*About this exercise*
Your job with the data below is to output exactly the lines from the one holding "Viewport: 672px width, 351px height." down to the one holding "You are a computer-use agent. The width", both included, and no others.

*Data shown*
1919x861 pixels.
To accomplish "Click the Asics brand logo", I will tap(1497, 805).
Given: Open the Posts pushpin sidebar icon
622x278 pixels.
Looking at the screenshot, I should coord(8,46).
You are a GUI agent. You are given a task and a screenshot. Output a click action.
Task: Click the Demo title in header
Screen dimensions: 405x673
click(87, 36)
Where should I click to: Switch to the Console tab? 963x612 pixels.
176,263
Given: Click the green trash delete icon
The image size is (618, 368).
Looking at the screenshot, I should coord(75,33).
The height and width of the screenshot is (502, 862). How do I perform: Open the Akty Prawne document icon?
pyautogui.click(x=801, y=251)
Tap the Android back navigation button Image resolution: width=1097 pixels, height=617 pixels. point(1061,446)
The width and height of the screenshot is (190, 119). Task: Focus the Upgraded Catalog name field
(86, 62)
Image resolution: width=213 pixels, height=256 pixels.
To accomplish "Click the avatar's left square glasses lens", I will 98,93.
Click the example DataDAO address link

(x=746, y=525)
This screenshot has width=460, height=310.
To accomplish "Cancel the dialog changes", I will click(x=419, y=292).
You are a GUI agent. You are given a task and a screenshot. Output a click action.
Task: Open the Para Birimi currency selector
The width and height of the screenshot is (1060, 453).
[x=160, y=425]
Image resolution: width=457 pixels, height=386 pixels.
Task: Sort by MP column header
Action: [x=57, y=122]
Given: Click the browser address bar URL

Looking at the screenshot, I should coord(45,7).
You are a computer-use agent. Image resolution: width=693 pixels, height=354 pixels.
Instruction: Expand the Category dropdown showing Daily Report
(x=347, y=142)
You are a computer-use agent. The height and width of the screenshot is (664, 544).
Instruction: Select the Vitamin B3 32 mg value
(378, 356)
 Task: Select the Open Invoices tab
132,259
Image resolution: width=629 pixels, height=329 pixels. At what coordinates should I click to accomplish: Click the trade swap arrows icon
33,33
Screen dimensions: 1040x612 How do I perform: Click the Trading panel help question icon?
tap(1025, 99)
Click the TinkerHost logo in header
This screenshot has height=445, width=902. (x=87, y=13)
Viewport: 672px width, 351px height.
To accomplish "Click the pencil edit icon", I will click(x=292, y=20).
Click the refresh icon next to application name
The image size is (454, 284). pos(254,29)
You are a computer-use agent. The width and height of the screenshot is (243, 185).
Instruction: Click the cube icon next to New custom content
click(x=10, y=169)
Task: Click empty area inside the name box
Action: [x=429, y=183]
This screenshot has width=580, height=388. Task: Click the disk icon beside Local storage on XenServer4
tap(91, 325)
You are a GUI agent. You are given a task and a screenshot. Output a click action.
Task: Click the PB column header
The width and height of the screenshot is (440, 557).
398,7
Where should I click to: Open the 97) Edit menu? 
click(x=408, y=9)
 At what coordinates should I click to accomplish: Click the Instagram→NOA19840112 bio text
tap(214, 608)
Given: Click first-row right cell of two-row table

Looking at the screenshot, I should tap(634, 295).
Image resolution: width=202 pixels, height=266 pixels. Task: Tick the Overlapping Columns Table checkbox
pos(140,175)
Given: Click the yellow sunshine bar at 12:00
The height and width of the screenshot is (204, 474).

*Expected answer*
Viewport: 672px width, 351px height.
To accomplish "Click the pencil edit icon", I will click(x=292, y=20).
Click the refresh icon next to application name
The image size is (454, 284). pos(254,29)
You are a computer-use agent. The width and height of the screenshot is (243, 185).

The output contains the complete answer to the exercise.